**Problem to work on:** Tally the lines below that contain "agent" and reply with only the tally.

---------- Given records ----------

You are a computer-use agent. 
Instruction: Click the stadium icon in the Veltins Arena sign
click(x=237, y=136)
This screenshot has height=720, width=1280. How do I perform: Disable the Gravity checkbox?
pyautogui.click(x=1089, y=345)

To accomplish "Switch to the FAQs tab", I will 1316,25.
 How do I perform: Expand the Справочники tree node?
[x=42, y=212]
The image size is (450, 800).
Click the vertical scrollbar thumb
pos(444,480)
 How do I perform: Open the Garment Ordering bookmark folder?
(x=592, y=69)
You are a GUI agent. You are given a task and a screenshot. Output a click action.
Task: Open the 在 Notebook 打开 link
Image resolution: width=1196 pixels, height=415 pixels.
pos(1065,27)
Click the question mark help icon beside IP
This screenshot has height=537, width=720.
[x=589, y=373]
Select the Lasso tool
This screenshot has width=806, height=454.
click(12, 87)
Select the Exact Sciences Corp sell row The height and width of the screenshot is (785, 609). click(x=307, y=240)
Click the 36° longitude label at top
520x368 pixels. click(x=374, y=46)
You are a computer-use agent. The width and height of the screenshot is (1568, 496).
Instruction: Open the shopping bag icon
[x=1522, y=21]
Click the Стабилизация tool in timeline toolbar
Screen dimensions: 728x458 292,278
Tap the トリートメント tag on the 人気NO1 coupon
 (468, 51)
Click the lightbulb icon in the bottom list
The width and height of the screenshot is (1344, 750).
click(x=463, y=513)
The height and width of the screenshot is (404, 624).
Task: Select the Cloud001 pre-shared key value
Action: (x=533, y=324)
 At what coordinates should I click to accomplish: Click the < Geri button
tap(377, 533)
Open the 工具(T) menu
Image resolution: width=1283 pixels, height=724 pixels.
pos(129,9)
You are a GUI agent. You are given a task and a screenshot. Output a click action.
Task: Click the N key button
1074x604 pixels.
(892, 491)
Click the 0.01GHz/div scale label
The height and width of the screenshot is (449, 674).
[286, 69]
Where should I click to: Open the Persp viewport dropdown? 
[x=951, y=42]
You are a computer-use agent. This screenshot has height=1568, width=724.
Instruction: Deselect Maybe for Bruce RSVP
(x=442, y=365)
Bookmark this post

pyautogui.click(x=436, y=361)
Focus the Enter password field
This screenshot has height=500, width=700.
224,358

----------

**Answer section:** 5